B2B Payments

Unlocking ELD Data For Empowered Cash Flow

The electronic logging device (ELD) is a niche, but potentially transformative, tool for the fleet industry.

A piece of equipment that attaches to a vehicle engine, the ELD has long been an essential tool for fleet managers to electronically record a driver’s time on the road for more accurate, easier record keeping.

Today, ELDs are able to capture information including whether an engine is running or not, how long it was running, whether a vehicle is in transit or stationary, miles driven and more.

In the U.S., regulations continue to press for ELD adoption in an effort to wipe out paper sheet logs that run the risk of errors and fraud. Most recently, the U.S. Federal Motor Carrier Safety Administration introduced new requirements last year for fleet drivers to electronically record their Hours of Service, and for ELDs to have a direct connection with truck engines and support electronic data submission.

In recent years, it’s this need for regulatory compliance — and not necessarily a desire to digitize and embrace technology — that has encouraged fleets to adopt ELDs, telematics, IoT and other innovations that vow to transform the industry.
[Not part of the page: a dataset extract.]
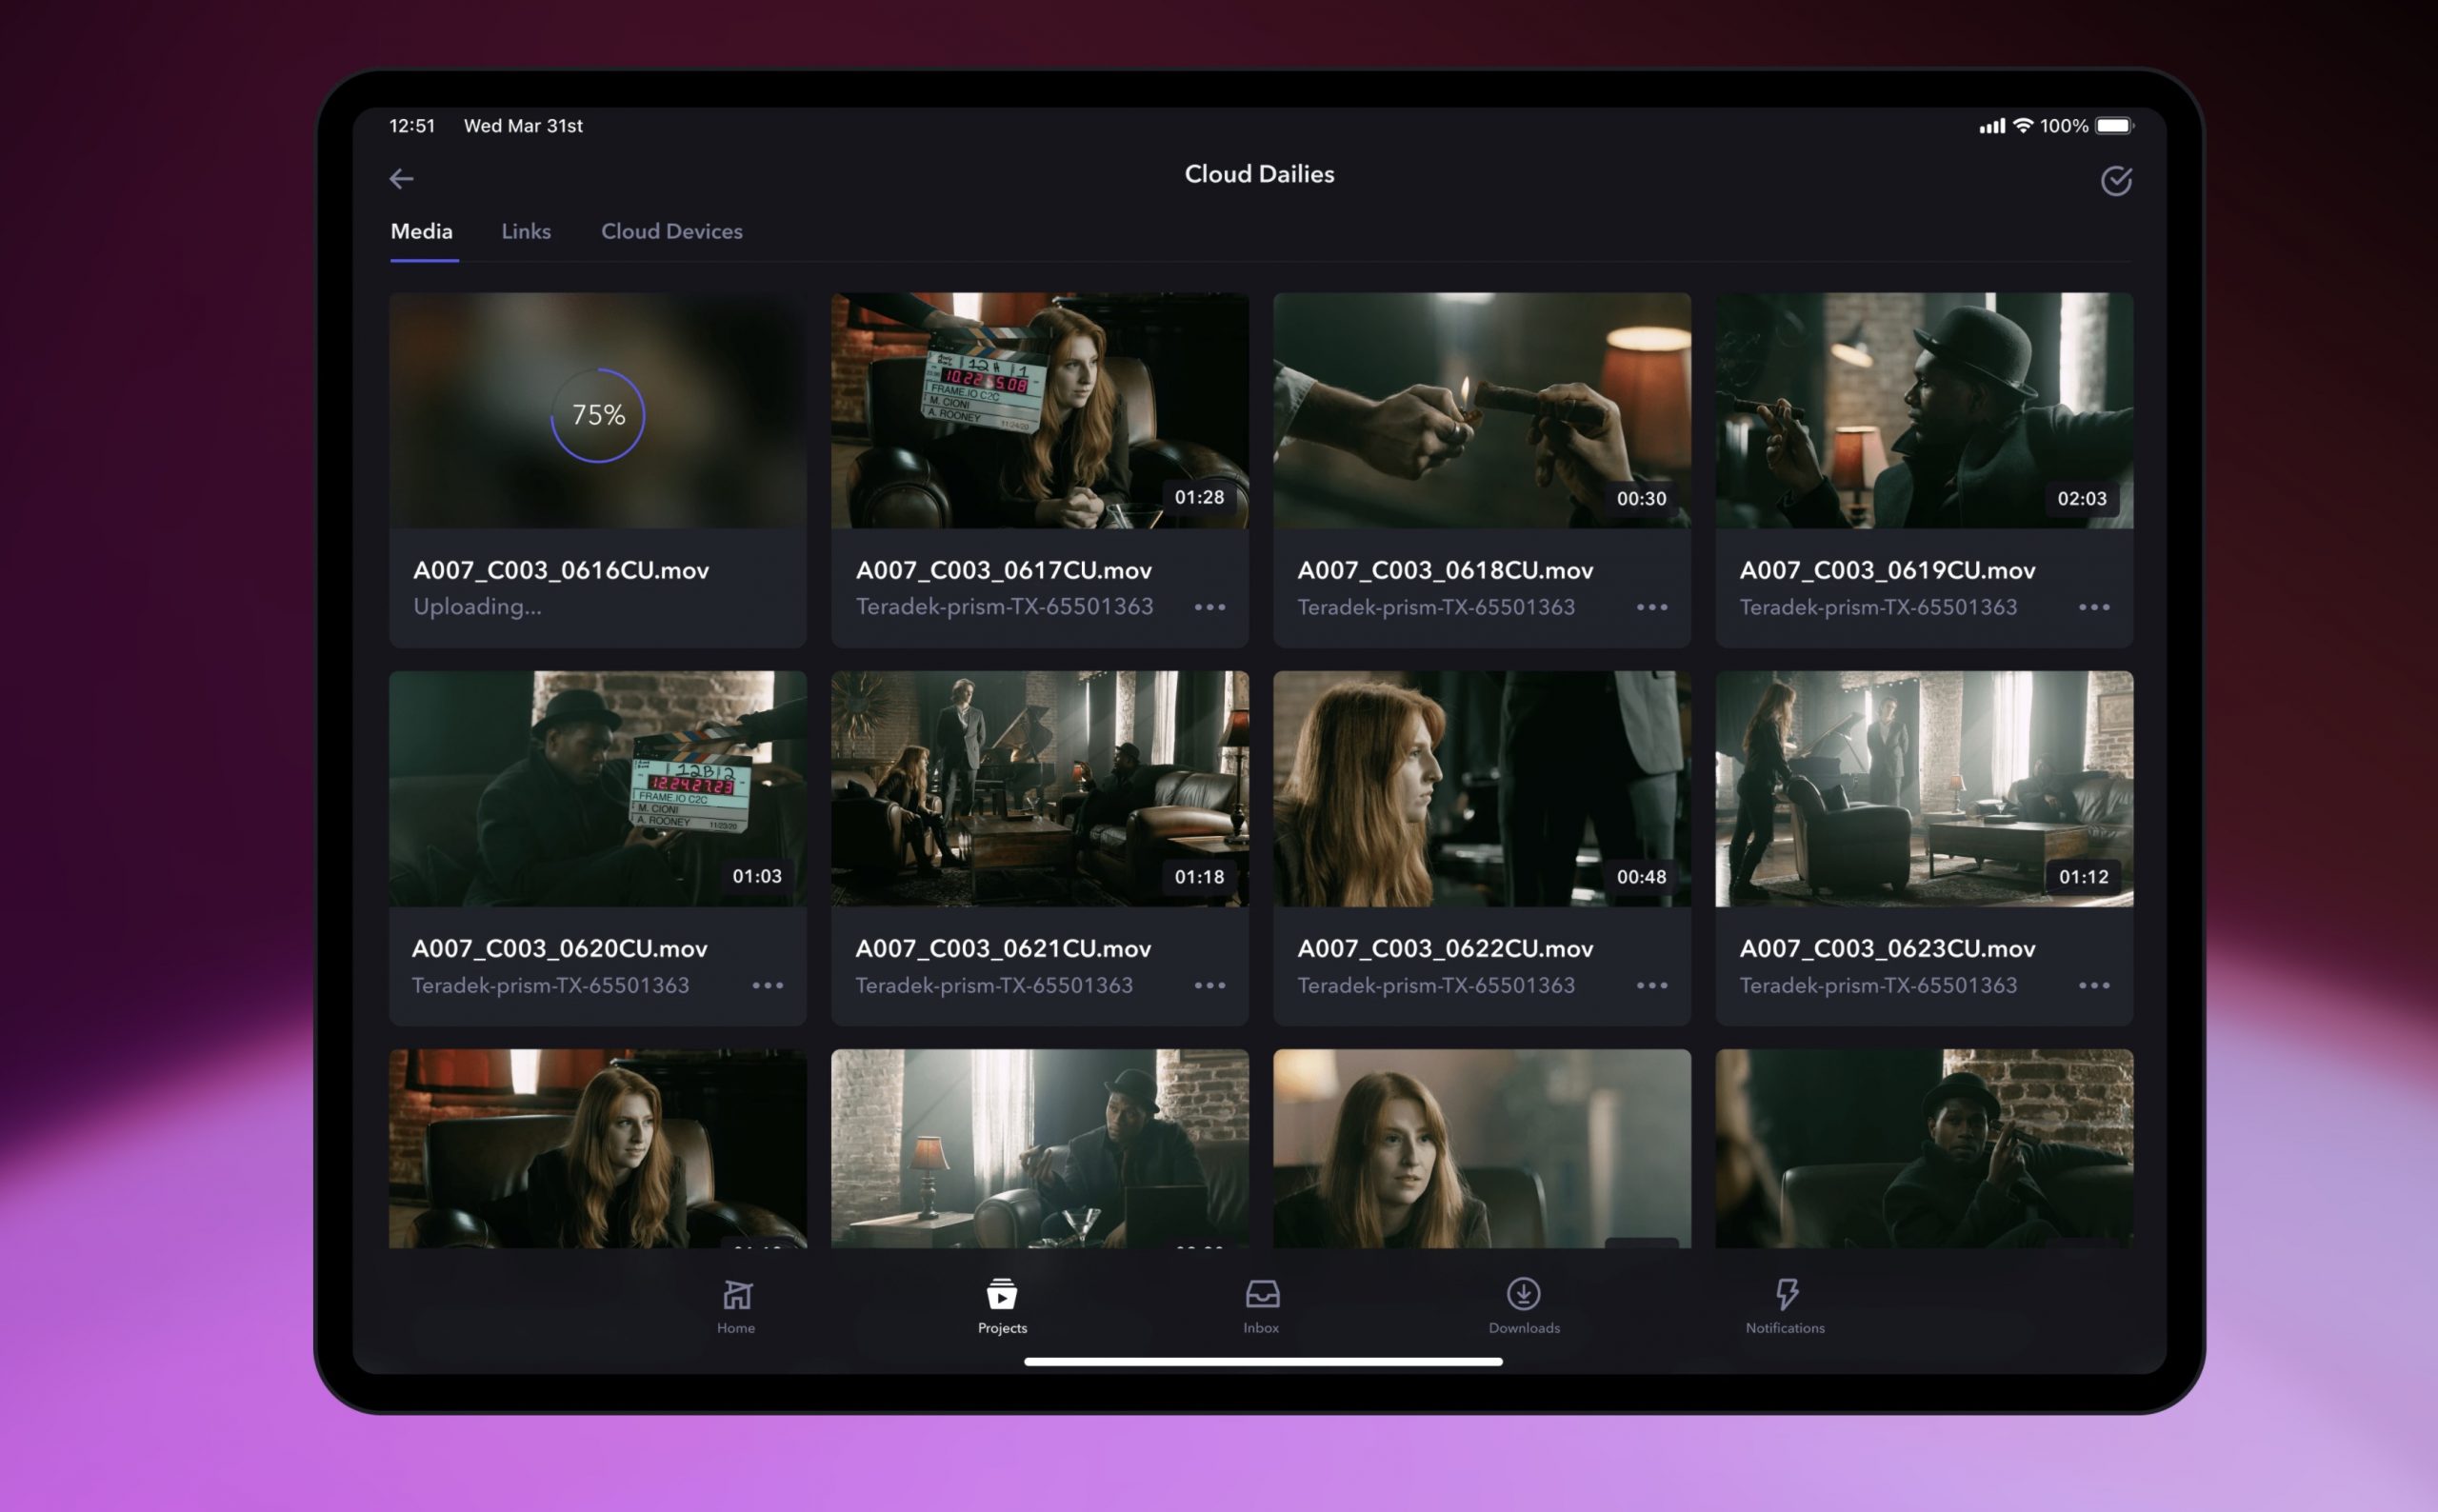Tap the back arrow icon
The image size is (2438, 1512).
point(401,179)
However, according to David Lady, president of GeoSpace Labs, data captured and locked within the ELD can have open doors for fleet managers and their organizations to strengthen a wide array of business processes, not least of all financial ones.

“The thing with an ELD is that most drivers have to have one, but they don’t believe it offers any competitive advantage other than minimal compliance,” he told PYMNTS in a recent interview. “Financing ways to make using the ELD valuable as a business asset is important.”
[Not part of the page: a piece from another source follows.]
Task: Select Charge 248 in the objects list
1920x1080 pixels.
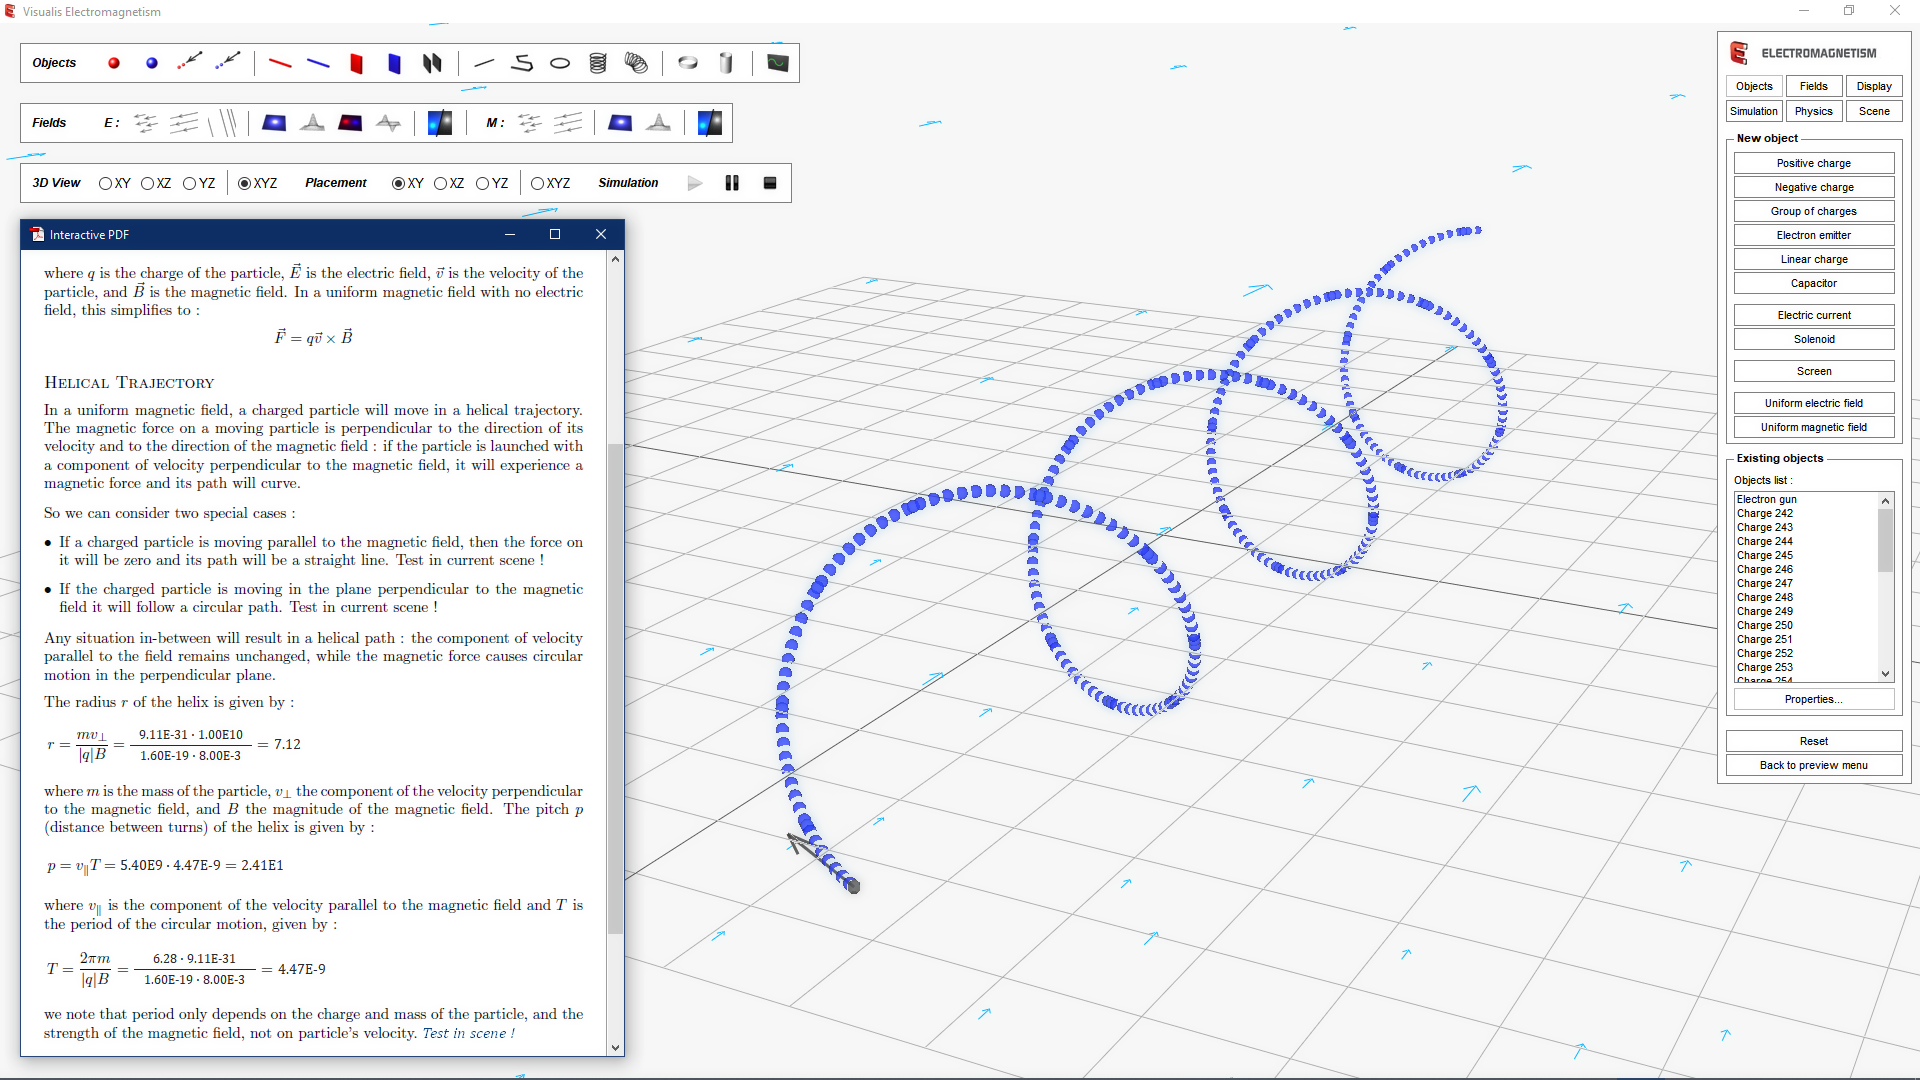Action: pos(1763,597)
Traditionally, fleet managers have wielded ELD data to ensure accuracy in driver hours, which is key for scheduling and payroll. Beyond that, said Lady, organizations use ELD information to focus on safety metrics, although this use of the data may not be the most efficient as the majority of fleets in the U.S. are single-truck owners, or owner-operators, he explained. This means the drivers themselves are already well-versed with what’s happening with their vehicles.

Instead, what these small businesses need is a way to boot revenues and strengthen cash flow, he said, and ELD data is an unexpected, but powerful, way to do so.
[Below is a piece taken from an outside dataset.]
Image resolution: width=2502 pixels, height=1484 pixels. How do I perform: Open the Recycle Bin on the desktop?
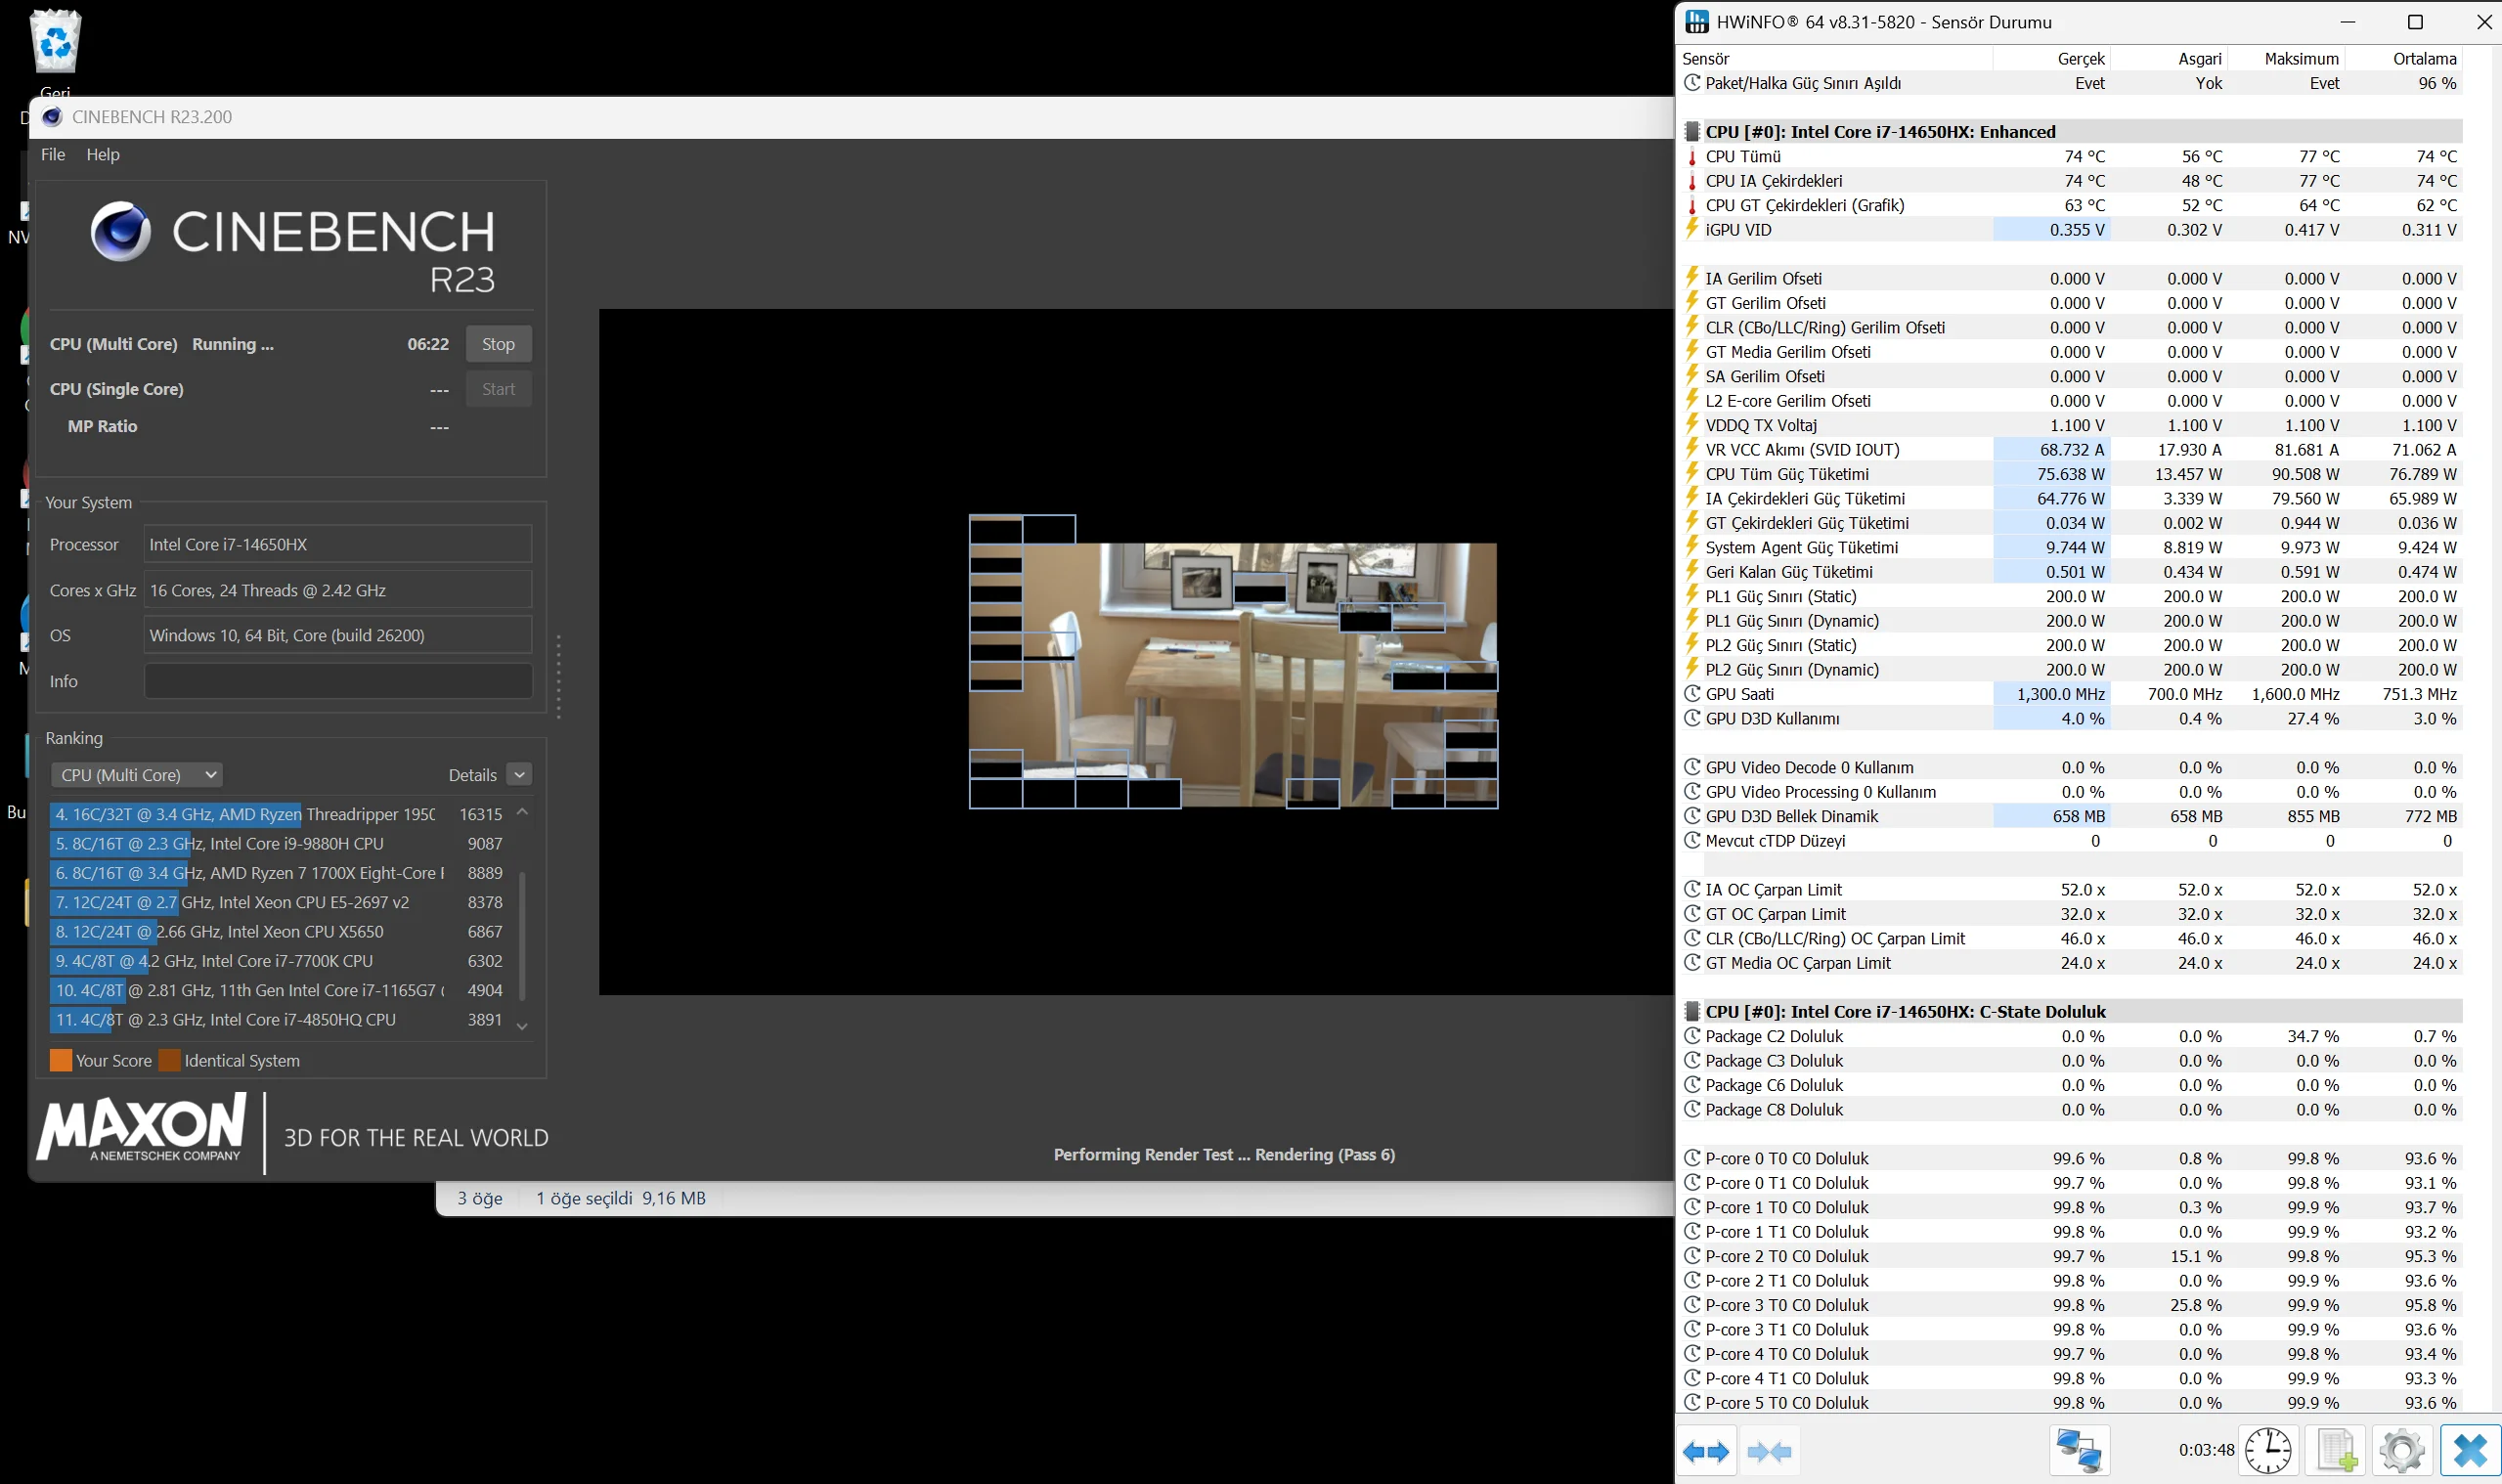point(56,42)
GeoSpace Labs recently announced a new solution as part of its effort to wield ELD data to support financial processes. Last month, the firm said its GeoWiz Agriculture ELD, an ELD designed for transporters in the agricultural commodities industry, will integrate artificial intelligence that allows invoicing and invoice factoring initiated from the ELD itself.

Current regulations require agriculture carriers to track loading and unloading of what they’re transporting at their source, explained Lady, and this information is already tracked via ELD.

“This meant that we already had 90 percent of the data and rigger points needed for invoicing and invoice factoring as drivers were already telling the ELD everything it needed to know about where they were going and what they were hauling,” he said.

Adding that “getting paid in this industry can be complicated,” Lady noted that the addition of order entry information into the existing commodity data stored by an ELD naturally led to an invoicing and factoring solution that truckers can deploy.

It’s not the only use-case for ELD information, however. Lady said that as GeoSpace Labs continues to augment its ELD services, the company will be looking at how to add new services beyond “safety metrics and maintenance details” for fleet clients, instead focusing on cash flow management.

This will be particularly important amid the rise of autonomous vehicles and more sophisticated automated delivery services emerging in the market today. Logistics giants including Amazon and Uber continue to explore the opportunities of self-driving trucks in the delivery space, while FinTechs have also started to discover how to wield connected vehicles and self-driving trucks to not only automate delivery, but initiate payments for fueling, maintenance and more from the vehicle itself.

For trucking companies — especially one-person-operators — this represents a significant competitive threat. Wielding sophisticated technology, and taking advantage of valuable data locked within ELDs, does not only promote compliance, said Lady, it also expand businesses’ opportunities in other areas of the enterprise to improve cash flows.

“We’re looking more at artificial intelligence products that we can offer to drivers, remembering that they are now not only competing with each other, but with automated driving systems as well,” Lady said.